高崎をはじめ群馬県は夏の気温が高く、熱中症のリスクが気になる季節でもあります。しかし、冷房の風が苦手だからといって、エアコンを使わずに過ごすのは危険なこともあります。
このコラムでは、冷房の風が苦手な高齢者の方でも、無理なく快適に夏を乗り越えるための工夫をご紹介します。
目次
年齢を重ねると、皮膚の温度センサーの感度が鈍くなり、暑さを感知しにくくなることがあります。これにより、体温調節機能の発動が遅れることもあります。また、発汗能力の低下や身体に含まれる水分量の減少なども起こりやすくなります。
つまり、暑いと感じにくい一方で、冷たい風が直接あたると関節の痛みや体のだるさにつながりやすいという、とてもデリケートな状態になっているのです。
高齢者はエアコン自体が苦手なのではなく、エアコンの冷たい風が直接あたることが苦手なのです。
そこで、エアコンを使うこと自体を避けるのではなく、「風の当たり方を工夫する」ことが大切になってきます。
「冷房が苦手だから」と、暑い日もエアコンを使わずに過ごしてしまう方がいますが、これは非常に危険です。
熱中症死亡者のうち65歳以上の高齢者の占める割合は上昇しており、全体の8割超となっています(2023年は83%/環境省「熱中症に関する最新の情報」令和7年3月)。
熱中症は屋外だけで起こるものではありません。自宅の室内であっても、十分に危険な状態になります。
高齢者向け賃貸住宅をお探しの方や、現在高崎市の施設で生活している方も、夏の暑さへの備えはとても大切です。
エアコンの風向きを上向きに設定すると、冷気が天井にあたって自然に室内全体へ広がります。
体に直接風があたりにくくなるため、冷えすぎや関節の痛みを防ぎやすくなります。
エアコンの風向きを調整したり、窓を少し開けて冷気をうまく逃がすなど、なるべく広い範囲で室内を涼しくするよう工夫することが大切です。
高齢者の場合、一般的に28℃前後が目安とされています。「少し肌寒いかも」と感じたら温度を上げる、「じっとりと暑い」と感じたら下げるなど、こまめに調整するのがおすすめです。
高崎の夏は特に蒸し暑くなることもありますので、無理のない範囲で室温を管理するよう心がけてください。
エアコンと一緒に扇風機やサーキュレーター(室内の空気を循環させる機器)を使うと、室内の空気が均一になり、体感温度が下がりやすくなります。
扇風機は体に直接風をあてるのではなく、天井に向けて使うと空気が循環しやすくなります。冷房と扇風機を併用することは、体に負担をかけにくく、省エネにもなる使い方です。
冷気がひざや肩にあたりやすい方は、薄い膝掛けや羽織りものを一枚用意しておくと安心です。

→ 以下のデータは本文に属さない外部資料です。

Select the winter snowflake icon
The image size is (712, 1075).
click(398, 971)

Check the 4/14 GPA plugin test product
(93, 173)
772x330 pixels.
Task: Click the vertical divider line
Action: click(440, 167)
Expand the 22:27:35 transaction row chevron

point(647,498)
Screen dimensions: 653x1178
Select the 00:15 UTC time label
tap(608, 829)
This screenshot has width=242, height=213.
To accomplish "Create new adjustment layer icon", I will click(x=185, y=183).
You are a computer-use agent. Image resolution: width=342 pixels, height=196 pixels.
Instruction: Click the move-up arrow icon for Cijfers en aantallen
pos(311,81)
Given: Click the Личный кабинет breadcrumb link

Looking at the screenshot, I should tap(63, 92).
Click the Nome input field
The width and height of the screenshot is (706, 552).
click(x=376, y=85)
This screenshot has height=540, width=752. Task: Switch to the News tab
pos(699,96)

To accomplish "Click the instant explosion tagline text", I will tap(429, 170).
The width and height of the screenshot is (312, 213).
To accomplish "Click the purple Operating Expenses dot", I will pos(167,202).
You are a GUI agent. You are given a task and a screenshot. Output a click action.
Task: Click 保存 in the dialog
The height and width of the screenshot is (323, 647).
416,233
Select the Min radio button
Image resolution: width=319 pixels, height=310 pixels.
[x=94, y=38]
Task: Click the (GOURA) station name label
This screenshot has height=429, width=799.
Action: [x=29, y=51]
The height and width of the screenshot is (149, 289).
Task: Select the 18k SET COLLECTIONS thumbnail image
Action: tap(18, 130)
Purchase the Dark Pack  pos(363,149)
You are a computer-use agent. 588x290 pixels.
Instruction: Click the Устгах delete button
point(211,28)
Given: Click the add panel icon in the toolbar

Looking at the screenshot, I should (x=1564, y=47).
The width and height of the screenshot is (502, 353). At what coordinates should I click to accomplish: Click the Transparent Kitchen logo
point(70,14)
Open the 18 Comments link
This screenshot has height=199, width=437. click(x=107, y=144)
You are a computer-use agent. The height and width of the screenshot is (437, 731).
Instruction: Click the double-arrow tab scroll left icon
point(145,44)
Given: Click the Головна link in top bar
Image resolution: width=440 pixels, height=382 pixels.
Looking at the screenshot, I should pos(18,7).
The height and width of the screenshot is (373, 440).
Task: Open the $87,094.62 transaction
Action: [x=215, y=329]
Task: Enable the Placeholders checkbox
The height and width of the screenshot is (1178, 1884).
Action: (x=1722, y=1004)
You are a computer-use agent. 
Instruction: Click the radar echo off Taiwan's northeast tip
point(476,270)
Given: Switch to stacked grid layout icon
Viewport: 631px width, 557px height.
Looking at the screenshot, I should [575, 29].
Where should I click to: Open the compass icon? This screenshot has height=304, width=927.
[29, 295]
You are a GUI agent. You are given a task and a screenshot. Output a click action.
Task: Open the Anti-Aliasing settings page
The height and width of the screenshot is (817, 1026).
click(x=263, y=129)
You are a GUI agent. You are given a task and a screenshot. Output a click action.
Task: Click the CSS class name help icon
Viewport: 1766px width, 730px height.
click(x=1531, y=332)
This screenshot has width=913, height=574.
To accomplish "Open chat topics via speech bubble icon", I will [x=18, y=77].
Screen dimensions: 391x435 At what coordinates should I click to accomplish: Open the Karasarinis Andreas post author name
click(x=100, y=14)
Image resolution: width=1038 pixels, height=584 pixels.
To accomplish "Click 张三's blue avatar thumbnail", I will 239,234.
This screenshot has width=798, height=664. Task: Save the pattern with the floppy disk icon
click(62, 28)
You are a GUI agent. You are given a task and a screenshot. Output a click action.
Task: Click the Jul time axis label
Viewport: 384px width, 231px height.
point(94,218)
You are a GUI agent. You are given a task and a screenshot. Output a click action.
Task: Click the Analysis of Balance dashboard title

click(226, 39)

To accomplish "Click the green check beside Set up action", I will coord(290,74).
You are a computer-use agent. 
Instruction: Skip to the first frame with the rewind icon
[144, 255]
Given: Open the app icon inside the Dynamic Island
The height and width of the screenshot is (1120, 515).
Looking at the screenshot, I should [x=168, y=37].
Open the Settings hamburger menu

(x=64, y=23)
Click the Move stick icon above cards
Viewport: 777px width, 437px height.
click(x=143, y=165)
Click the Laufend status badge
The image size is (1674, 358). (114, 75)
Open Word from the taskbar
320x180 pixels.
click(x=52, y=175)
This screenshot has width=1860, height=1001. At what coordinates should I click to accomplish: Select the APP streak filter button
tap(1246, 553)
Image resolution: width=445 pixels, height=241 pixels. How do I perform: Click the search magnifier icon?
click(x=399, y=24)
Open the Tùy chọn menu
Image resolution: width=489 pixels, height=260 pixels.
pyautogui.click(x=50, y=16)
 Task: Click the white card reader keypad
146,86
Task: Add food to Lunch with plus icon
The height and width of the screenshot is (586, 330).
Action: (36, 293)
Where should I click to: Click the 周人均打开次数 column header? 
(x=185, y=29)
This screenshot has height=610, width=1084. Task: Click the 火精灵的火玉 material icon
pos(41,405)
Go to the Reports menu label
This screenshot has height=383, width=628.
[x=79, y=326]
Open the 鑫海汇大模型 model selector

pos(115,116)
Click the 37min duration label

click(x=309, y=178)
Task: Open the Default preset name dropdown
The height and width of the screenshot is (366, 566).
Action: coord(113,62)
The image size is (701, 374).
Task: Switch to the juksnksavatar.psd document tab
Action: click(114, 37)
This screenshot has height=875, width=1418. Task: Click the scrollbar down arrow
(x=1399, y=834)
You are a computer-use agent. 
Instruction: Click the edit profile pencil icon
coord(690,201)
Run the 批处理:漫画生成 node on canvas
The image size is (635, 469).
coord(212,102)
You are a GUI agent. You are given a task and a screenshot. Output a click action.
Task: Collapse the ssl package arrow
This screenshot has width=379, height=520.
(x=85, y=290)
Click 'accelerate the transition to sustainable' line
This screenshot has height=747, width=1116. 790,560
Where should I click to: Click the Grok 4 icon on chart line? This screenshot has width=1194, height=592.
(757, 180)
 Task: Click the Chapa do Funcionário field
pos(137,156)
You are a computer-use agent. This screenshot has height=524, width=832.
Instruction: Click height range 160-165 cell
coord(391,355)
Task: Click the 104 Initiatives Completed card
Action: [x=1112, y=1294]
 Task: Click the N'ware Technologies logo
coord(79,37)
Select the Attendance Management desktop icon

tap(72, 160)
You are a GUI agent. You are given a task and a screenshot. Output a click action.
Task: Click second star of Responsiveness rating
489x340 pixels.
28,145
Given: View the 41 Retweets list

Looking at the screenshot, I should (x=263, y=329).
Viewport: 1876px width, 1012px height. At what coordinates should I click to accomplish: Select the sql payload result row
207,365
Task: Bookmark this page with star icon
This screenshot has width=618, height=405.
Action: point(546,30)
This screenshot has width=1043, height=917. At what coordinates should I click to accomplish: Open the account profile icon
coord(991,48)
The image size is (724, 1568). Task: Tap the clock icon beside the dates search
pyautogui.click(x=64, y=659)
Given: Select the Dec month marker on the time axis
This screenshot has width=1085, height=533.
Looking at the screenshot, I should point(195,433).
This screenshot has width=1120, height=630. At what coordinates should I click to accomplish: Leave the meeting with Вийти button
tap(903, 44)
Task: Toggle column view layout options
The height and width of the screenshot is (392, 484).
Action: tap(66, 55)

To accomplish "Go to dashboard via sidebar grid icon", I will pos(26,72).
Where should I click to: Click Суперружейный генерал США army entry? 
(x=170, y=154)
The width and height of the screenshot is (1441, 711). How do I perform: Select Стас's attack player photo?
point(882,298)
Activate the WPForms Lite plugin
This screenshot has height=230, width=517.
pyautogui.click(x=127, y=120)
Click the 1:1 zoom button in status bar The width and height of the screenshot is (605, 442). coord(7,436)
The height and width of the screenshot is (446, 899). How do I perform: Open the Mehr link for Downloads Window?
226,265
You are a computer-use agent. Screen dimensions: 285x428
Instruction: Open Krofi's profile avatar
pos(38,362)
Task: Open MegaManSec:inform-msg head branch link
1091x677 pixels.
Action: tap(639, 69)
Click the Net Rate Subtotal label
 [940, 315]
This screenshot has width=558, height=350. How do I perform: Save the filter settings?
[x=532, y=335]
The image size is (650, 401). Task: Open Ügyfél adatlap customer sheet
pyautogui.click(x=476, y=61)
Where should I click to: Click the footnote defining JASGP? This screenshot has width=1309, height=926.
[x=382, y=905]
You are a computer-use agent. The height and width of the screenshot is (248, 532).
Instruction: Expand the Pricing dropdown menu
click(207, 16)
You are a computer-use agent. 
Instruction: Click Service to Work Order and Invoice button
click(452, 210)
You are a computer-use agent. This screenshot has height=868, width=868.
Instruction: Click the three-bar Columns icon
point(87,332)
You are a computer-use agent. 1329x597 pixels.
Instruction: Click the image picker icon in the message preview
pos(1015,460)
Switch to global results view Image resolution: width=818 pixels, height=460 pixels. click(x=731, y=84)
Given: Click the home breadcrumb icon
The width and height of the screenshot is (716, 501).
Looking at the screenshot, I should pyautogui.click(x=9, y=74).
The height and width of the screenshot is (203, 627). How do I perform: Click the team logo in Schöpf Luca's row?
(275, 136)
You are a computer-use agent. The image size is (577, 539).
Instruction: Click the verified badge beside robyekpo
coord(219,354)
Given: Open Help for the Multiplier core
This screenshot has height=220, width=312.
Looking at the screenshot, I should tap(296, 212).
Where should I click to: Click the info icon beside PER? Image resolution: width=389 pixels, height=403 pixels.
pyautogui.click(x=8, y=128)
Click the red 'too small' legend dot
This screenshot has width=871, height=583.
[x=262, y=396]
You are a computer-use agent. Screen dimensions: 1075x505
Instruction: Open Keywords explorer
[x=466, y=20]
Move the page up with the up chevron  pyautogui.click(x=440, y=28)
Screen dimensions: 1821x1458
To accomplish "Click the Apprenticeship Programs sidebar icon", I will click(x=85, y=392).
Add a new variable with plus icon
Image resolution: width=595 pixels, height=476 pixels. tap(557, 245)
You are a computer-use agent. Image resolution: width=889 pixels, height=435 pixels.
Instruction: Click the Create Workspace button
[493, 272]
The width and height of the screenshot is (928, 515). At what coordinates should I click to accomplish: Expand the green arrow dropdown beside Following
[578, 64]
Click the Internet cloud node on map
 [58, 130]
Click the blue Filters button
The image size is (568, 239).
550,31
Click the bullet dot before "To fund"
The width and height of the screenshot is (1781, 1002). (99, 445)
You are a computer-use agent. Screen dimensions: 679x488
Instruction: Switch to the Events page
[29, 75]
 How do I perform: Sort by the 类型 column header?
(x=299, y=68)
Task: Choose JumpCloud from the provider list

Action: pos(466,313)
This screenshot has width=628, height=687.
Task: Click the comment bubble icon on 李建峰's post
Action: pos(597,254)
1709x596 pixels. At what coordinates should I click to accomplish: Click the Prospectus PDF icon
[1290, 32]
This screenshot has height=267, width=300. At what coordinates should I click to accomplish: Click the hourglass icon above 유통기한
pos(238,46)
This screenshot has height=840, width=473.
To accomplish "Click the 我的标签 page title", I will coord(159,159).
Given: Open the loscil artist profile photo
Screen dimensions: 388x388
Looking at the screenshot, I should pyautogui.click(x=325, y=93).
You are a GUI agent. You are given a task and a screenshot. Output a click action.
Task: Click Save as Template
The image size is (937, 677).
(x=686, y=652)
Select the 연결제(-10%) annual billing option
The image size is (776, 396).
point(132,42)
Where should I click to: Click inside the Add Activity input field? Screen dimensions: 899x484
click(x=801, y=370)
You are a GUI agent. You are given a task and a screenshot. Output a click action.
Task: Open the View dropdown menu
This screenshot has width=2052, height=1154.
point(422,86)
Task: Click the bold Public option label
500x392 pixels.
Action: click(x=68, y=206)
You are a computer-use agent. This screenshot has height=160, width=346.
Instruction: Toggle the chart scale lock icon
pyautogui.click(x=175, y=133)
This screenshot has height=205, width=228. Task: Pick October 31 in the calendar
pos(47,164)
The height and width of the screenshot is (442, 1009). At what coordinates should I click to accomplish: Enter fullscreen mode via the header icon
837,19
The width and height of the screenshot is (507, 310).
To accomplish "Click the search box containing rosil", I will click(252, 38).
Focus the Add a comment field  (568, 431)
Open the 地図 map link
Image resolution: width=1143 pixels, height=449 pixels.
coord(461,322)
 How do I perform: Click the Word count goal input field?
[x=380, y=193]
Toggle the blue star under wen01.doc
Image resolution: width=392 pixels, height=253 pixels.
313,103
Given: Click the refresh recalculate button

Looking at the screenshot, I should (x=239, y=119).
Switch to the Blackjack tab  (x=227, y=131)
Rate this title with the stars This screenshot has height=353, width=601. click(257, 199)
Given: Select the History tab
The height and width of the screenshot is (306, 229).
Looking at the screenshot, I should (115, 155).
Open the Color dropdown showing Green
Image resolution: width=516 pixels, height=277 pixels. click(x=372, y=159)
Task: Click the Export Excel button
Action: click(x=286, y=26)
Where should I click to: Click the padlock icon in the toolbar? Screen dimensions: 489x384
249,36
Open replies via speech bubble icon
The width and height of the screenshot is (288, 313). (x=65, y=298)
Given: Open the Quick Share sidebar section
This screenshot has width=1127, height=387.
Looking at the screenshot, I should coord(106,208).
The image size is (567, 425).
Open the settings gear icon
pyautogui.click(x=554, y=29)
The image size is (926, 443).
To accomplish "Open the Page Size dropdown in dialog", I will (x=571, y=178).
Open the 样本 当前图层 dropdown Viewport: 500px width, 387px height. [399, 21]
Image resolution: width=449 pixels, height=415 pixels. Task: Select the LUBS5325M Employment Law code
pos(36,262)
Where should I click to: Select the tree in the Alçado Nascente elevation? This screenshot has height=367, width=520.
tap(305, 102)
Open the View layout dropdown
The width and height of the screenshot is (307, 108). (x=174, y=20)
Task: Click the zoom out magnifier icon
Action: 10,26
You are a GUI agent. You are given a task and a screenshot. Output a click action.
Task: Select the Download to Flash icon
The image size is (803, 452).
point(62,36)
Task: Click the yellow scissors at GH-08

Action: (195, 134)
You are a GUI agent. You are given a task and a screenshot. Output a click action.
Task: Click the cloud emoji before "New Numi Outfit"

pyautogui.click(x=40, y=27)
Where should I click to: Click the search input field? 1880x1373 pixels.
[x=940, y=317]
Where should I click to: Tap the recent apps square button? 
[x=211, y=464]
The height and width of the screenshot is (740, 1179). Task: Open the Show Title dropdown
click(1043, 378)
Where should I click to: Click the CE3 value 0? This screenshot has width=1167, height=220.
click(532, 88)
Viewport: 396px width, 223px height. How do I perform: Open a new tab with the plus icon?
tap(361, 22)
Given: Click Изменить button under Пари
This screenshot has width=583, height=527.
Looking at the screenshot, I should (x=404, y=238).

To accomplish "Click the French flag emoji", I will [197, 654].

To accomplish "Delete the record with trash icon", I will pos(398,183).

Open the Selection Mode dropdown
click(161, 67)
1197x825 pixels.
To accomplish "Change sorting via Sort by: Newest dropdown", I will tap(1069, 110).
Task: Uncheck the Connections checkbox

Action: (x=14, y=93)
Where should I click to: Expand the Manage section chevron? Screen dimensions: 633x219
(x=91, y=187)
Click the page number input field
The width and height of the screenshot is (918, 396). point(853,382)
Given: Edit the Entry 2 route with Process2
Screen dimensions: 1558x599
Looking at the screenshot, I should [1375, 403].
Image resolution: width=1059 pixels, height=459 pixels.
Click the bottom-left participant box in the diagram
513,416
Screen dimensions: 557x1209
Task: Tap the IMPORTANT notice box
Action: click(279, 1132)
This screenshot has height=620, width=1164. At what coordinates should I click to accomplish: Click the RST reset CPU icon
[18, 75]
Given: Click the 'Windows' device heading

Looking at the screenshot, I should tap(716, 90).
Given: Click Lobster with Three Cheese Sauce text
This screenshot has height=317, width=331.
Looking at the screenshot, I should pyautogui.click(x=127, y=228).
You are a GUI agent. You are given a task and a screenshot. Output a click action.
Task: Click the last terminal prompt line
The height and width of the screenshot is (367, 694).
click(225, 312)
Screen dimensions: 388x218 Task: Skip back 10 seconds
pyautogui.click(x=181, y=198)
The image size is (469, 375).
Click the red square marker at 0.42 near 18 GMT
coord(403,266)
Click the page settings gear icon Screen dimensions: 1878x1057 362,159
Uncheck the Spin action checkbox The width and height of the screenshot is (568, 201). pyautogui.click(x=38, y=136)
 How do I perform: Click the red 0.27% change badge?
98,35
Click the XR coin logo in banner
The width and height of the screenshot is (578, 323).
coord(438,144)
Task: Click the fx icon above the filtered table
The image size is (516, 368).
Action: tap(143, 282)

特に就寝時は体温が下がりやすいため、タオルケットなどを活用しましょう。
体が冷えすぎないように、膝掛けやブランケットを用意しておくのもおすすめです。
高齢者は若年者と比べて体内の水分量が少なく、脱水状態に陥りやすいことが知られています。のどの渇きを感じにくいため、脱水が進んでも気づきにくいことがあります。
のどが渇いていなくても、1時間に1回程度を目安に、コップ一杯の水や麦茶を意識してとるようにしましょう。
高齢者向け賃貸住宅を選ぶ際は、冷暖房設備が整っているかどうかも重要なポイントです。
高崎にあるシルバーマンション高崎では、全室に冷暖房が完備されており、スタッフが24時間常駐しているため、体調の変化にもすぐに対応できる環境が整っています。
冷房の調整が難しいと感じる方や、夏の暑さに不安を感じる方にとって、適切なサポートを受けながら過ごせる高齢者向け賃貸住宅は、安心できる選択肢のひとつです。
冷房の風が苦手だからといって、エアコンを使わないでいると熱中症のリスクが高まります。
大切なのは、エアコンを「使う・使わない」ではなく、「どう使うか」を工夫することです。
風向きや温度設定を見直し、扇風機との併用や適切な服装の工夫を取り入れることで、体への負担を減らしながら快適に過ごすことができます。
高崎の暑い夏も、少しの工夫と住まいの環境づくりで、ずっと穏やかに乗り越えていただけると思います。
ぜひ今日からできることをひとつずつ試してみてください。
本コラムは、一般的な情報提供を目的として作成したものです。記載の内容は執筆時点の情報に基づいており、今後変更になる場合があります。健康状態や体調には個人差がありますので、具体的な対処については、かかりつけの医師や専門家にご相談ください。また、エアコンの設定温度や使用方法については、建物の管理規則によって異なる場合があります。